La calima dispara las temperaturas en Canarias y la AEMET avisa también en la Península
Esta situación se produce tras intensos episodios de borrascas que han azotado las islas en las últimas semanas.
La entrada de aire cálido africano ha devuelto a Canarias un ambiente casi veraniego en pleno invierno. La responsable es la calima, ese polvo en suspensión procedente del Sáhara que enturbia el cielo, reduce la visibilidad y deteriora la calidad del aire. La situación ha sido lo suficientemente significativa como para que la Agencia Estatal de Meteorología (AEMET) active avisos en el archipiélago y advierta de que el fenómeno comenzará a notarse también en la Península a partir del martes.
El contraste con las últimas semanas es evidente. Tras una sucesión de borrascas y lluvias, las islas han experimentado un ascenso brusco de las temperaturas desde el pasado domingo. En varios puntos se han superado los 30 grados, con registros destacados en Gran Canaria y Tenerife, tanto en zonas del sur como en áreas tradicionalmente más frescas del norte. De hecho, el archipiélago ha concentrado las diez temperaturas más altas del país, situándose de nuevo en el foco meteorológico nacional.
Canarias: calor intenso y aviso amarillo
El episodio no alcanza la magnitud de las grandes calimas de 2020 y 2022 —cuando la escasa visibilidad obligó incluso a cerrar aeropuertos y suspender actividades—, pero sí ha llevado a activar el aviso amarillo en todas las islas. La visibilidad puede quedar reducida a unos 3.000 metros y la presencia de partículas finas en el aire supone un riesgo añadido para personas con problemas respiratorios.
La calima implica varias consecuencias claras:
- Cielos blanquecinos o anaranjados y menor claridad
- Descenso de la visibilidad, especialmente en medianías y zonas altas
- Peor calidad del aire por la presencia de polvo microscópico
- Sensación térmica elevada por la combinación de calor y aire seco
Las autoridades recomiendan evitar esfuerzos físicos al aire libre, mantener puertas y ventanas cerradas y extremar la precaución en colectivos vulnerables. Mientras tanto, muchos residentes han desempolvado ropa ligera y abanicos en un paréntesis cálido que, según la AEMET, será breve.
El cambio llegará a partir de la tarde del miércoles, cuando una masa de aire más frío comience a desplazar el polvo sahariano. Con ella podrían regresar algunas precipitaciones entre la noche del miércoles y el jueves, pero sobre todo se espera un descenso acusado de las temperaturas que pondrá fin a este "veranillo" adelantado.

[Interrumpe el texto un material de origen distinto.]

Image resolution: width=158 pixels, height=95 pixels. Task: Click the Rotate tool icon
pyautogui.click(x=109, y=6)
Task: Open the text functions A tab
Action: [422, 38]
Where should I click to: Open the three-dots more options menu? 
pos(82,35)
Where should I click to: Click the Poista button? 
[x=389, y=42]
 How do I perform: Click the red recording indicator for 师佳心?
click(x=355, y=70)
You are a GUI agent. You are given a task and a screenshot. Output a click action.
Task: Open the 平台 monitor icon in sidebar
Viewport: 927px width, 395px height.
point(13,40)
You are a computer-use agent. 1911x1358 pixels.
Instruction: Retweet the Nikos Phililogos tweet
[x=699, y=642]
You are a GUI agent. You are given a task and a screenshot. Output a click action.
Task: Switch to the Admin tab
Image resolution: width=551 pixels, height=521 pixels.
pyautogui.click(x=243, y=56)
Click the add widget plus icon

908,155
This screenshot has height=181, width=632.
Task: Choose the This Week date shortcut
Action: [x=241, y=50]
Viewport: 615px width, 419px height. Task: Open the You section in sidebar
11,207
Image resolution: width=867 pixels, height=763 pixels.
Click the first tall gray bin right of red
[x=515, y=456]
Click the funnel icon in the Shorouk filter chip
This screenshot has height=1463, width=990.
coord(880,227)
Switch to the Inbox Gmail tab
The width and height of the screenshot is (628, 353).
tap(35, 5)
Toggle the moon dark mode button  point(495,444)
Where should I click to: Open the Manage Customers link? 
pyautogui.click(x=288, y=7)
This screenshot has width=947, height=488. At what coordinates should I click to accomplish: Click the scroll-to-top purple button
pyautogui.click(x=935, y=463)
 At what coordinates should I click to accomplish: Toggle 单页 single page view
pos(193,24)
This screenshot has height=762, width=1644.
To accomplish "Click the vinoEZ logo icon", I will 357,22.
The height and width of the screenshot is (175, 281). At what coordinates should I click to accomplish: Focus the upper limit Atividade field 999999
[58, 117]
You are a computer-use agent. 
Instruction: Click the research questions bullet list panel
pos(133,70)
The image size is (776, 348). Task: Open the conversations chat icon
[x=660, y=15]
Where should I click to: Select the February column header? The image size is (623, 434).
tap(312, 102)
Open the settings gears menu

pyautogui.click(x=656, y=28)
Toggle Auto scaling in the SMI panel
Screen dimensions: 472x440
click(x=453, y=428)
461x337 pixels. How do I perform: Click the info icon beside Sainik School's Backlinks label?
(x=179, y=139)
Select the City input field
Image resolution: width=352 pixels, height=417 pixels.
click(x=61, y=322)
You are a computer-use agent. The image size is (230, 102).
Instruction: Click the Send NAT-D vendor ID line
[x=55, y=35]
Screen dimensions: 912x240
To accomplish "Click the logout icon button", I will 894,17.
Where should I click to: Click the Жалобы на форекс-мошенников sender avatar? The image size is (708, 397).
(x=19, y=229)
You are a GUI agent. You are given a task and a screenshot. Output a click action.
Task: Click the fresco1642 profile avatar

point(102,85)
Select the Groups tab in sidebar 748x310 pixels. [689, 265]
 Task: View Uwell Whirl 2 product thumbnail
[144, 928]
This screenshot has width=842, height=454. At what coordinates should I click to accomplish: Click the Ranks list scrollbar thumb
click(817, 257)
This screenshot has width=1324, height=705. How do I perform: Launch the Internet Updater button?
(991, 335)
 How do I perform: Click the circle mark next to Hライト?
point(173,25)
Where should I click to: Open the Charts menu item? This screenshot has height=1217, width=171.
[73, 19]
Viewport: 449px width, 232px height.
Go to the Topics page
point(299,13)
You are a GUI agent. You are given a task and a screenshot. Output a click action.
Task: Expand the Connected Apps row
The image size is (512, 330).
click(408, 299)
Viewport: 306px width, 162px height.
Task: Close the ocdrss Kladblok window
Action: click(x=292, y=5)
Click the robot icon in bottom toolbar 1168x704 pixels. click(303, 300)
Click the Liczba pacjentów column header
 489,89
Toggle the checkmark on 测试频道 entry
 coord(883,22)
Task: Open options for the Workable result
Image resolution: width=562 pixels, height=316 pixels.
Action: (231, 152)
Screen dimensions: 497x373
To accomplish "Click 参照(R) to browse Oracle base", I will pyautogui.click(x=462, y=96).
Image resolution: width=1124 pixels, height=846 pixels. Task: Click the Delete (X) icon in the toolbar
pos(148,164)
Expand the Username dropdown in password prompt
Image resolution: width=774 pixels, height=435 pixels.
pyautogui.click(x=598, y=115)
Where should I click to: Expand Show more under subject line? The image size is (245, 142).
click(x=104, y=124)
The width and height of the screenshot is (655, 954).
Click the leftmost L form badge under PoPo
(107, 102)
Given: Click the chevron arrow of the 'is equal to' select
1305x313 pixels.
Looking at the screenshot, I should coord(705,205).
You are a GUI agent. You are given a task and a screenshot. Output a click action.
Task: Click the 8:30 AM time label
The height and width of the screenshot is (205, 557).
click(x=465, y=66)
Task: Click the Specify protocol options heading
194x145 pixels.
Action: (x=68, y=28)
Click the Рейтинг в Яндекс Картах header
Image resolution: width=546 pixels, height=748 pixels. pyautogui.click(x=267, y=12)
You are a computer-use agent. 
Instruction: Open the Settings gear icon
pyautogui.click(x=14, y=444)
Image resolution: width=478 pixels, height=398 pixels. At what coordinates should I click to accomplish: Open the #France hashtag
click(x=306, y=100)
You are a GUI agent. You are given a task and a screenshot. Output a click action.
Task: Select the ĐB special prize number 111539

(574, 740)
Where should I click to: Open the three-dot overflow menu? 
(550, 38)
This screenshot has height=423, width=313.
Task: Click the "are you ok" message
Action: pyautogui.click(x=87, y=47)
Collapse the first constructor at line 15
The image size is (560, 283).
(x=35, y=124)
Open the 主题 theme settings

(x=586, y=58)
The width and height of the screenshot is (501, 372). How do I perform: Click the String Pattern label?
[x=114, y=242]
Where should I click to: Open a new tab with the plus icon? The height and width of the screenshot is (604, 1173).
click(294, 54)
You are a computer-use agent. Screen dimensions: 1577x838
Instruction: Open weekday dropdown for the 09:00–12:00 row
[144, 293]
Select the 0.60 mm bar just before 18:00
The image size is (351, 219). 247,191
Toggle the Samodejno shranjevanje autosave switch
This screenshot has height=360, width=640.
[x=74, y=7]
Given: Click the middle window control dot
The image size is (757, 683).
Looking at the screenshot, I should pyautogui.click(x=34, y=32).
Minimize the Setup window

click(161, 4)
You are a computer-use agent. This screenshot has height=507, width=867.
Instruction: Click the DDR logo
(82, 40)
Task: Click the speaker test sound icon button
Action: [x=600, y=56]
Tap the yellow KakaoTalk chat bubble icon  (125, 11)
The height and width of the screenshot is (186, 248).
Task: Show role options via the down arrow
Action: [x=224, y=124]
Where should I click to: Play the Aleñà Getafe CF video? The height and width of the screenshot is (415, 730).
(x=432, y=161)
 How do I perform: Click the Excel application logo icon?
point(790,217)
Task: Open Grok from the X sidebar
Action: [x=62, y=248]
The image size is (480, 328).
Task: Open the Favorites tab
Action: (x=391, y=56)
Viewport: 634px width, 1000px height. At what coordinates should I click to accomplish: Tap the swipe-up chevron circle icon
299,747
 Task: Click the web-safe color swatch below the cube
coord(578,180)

La Península: polvo en suspensión en camino
El fenómeno no se quedará en Canarias. La AEMET ha advertido de que la intrusión de polvo africano avanzará hacia la Península a partir del martes. Allí no se espera un calor tan marcado como en las islas, pero sí un empeoramiento de la calidad del aire en varias regiones, especialmente en el sur y el este peninsular.
En la Península, la calima puede traducirse en:
- Cielos turbios y aspecto lechoso del horizonte
- Posibles depósitos de barro si coinciden lluvias con polvo en suspensión
- Incremento de las concentraciones de partículas en el aire
Este tipo de episodios son relativamente frecuentes en determinadas épocas del año, cuando las configuraciones atmosféricas favorecen el transporte de polvo sahariano hacia el norte. Aunque resultan molestos y pueden afectar a la salud, también forman parte de un engranaje climático de mayor escala.
El lado menos conocido del polvo sahariano
Más allá de sus efectos inmediatos, la calima cumple una función ambiental relevante. Las partículas que cruzan el Atlántico transportadas por los vientos alisios contienen minerales como fósforo, calcio, potasio o hierro. Ese polvo actúa como fertilizante natural tanto en los ecosistemas canarios como en regiones tan lejanas como la Amazonia.
Los suelos amazónicos, pese a sostener una vegetación exuberante, son pobres en nutrientes debido a la intensa lluvia que arrastra minerales. El aporte periódico de fósforo procedente del Sáhara compensa en parte esas pérdidas. Así, un fenómeno que en Canarias obliga a cerrar ventanas y protegerse del polvo es, al mismo tiempo, una pieza clave en el equilibrio ecológico global.
En los próximos días, tanto el Archipiélago como la Península convivirán con este visitante habitual del invierno. En Canarias, el calor dará paso pronto a un ambiente más fresco; en el resto del país, tocará mirar al cielo con cierta bruma y vigilar la calidad del aire.